Scheme 6: Building the Skeletal Structure for Fine Tuning of this System
By customizing the skeletal structure it will be possible to find an ene-diyne with a skeletal structure containing the correct shape allowing for targeting of mutated DNA molecules while bypassing healthy DNA structures.
5.0. Impact of Proposed Work and Future Goals
The ramifications of this research should lead to a breakthrough in how chemists view the formation of ene-diynes and how they interact with DNA. The use of water as a solvent could revolutionize industrial techniques from the use of traditional organic solvents to a more productive water solvent.
Work begun on this project with Trinity funds will help lay the groundwork needed to solicit outside funds (The National Science Foundation, National Institutes of Health, and others) that will allow the project to expand beyond the goals stated into larger and more complex systems allowing for specific targeting of DNA chains with very high accuracy. Future work would also include the use of bismuth metal which has been shown in our labs to mimic the reactivity of indium metal for ease of formation of carbon-carbon bonds, and thus, ene-diyne complexes.
All of the proposed research will incorporate the use of Trinity Undergraduate Students. The project would begin with one student during the summer of 2000 with more students being added to the project during the fall of 2000 once the preliminary results have been completed.

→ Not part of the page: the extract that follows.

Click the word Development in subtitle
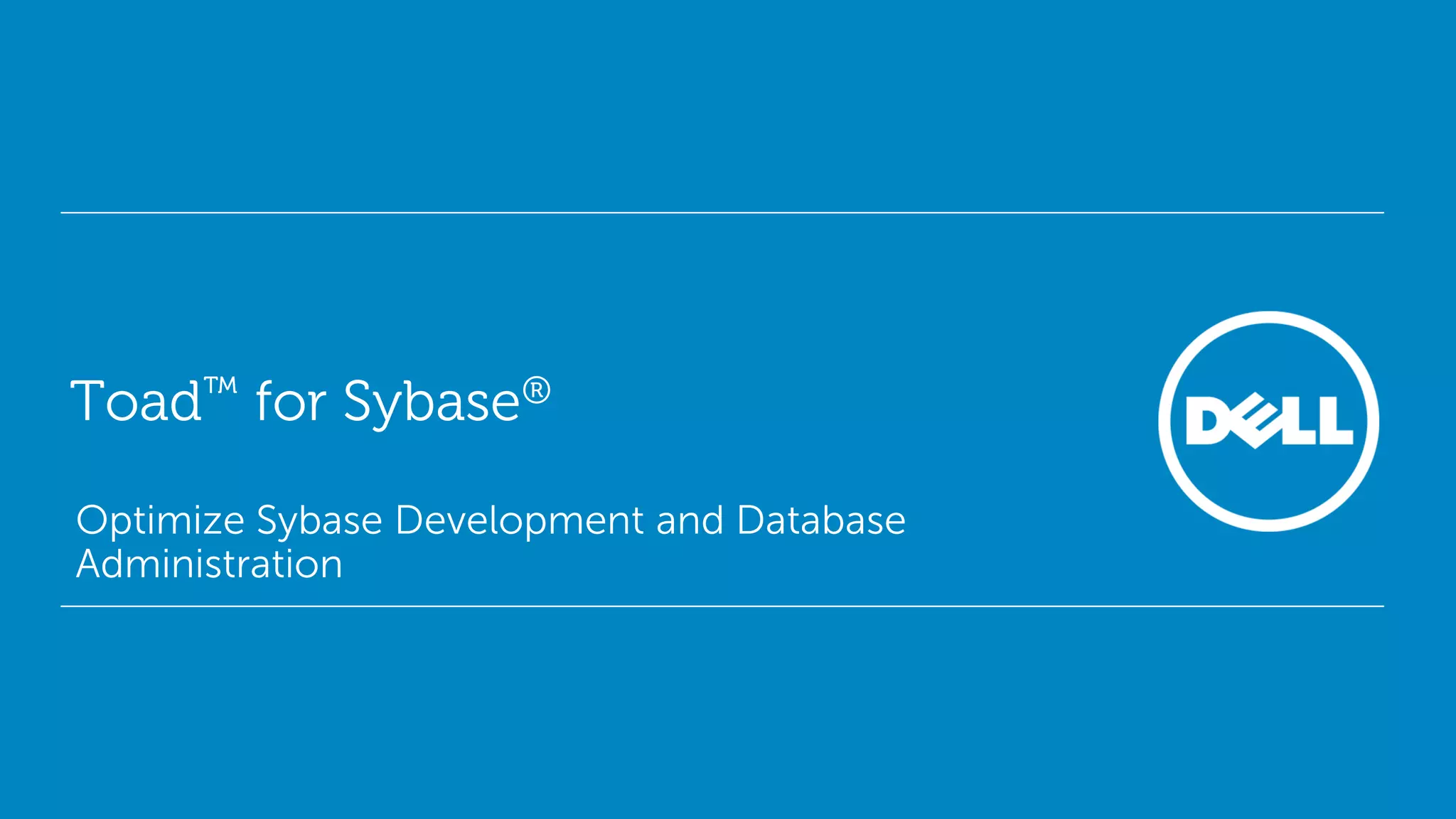Screen dimensions: 1456x819 519,520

The experience garnered in this type of atmosphere is irreplaceable and will prepare these students for their chemical and/or biochemical careers after they graduate from Trinity College.
6.0 References
1) Fox, M. A.; Whitesell, J. K.; Organic Chemistry, 2nd Edition, Jones and Bartlett Publishers, Boston, 1997, Chapter 19.

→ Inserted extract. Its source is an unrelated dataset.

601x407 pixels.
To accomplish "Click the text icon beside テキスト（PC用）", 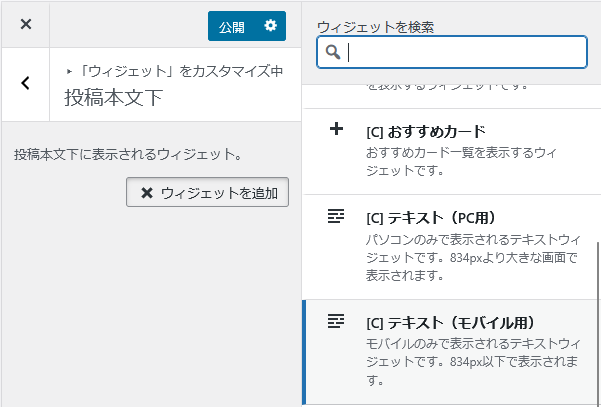I will [x=336, y=216].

2) Frank-Kamenetskii, M. D. Unraveling DNA, VCH Publishers, 1993.
3) For a nice review of this material: Nicolaou, K. C.: Dai, W.-M. Angew. Chem. Int. Ed. Engl. 1991, 30 1387.

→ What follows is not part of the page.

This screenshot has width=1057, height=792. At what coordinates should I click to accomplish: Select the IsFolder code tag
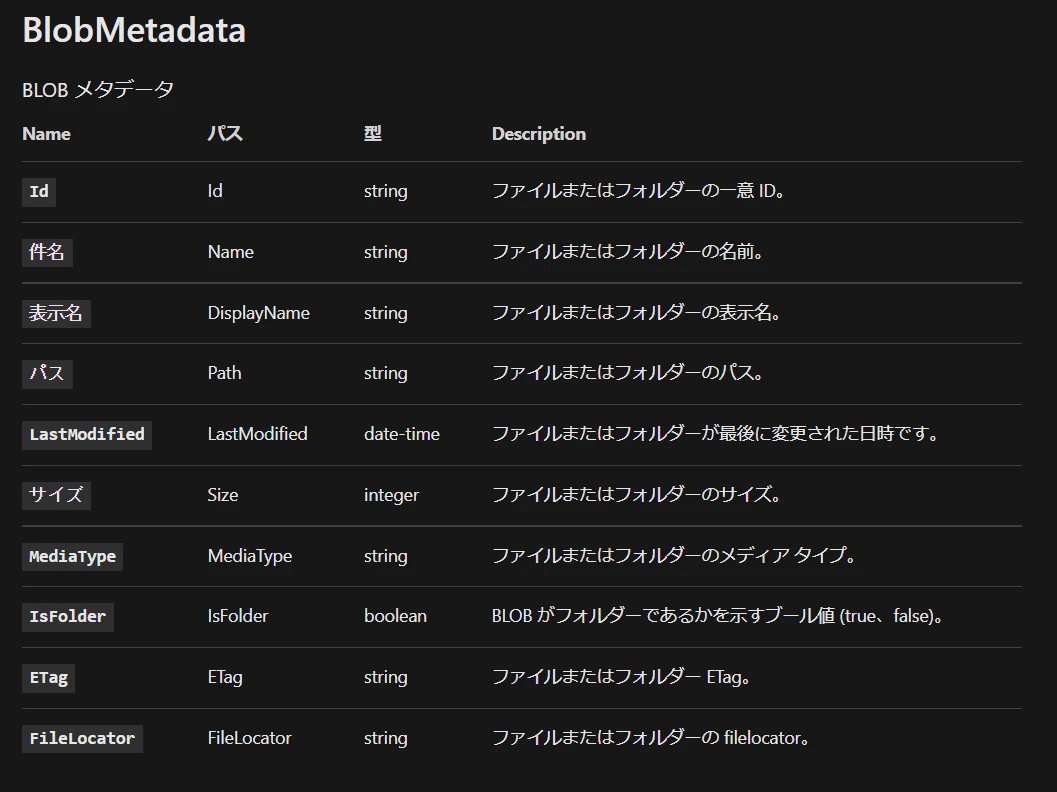pos(68,617)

4) a) Myers, A. G.; Dragovich, P. S.; Kuo, E. Y. J. Am. Chem. Soc., 1992, 114, 9369. b) Lee, M. D.; Dunne, T. S.; Chang, C. C.; Ellestad, G. A. Siegel, M. M.; Morton, G. O.; McGahren, W. J.; Borders, D. B. J. Am. Chem. Soc. 1987, 109, 3466. c) Golik, J.; Dubay, G.; Groenewold, G.; Dawaguchi, H.; Konishi, M.; Krishnan, B.; Ohkuma, H.; Saitoh, K.; Doyle, T. W. J. Am. Chem. Soc., 1987, 109, 3462. d) Konishi, M.; Ohkuma, H.; Tsuno, T.; Oki, T.; VanDuyne, G.D.; Clardy, J. J. Am. Chem. Soc. 1900, 112 3715.
5) a) Nantz, M.H.; Spence, J.D.; Mass, D.K. J. Org. Chem. 1999, 64 4339. b) Dai, W.M.; Wu, J.; Fong, K.C.; Lee, M.Y.H.; Lau, C.W. J. Org. Chem. 1999, 64, 5062. c) Saalfrank, J. W. J. Org. Chem. 1999, 64, 6166.
6) Mitzel, T.M.; Engstrom, G.; Morelli, M.; Palomo, C. Tetrahedron Lett., 1999, 40, 5967.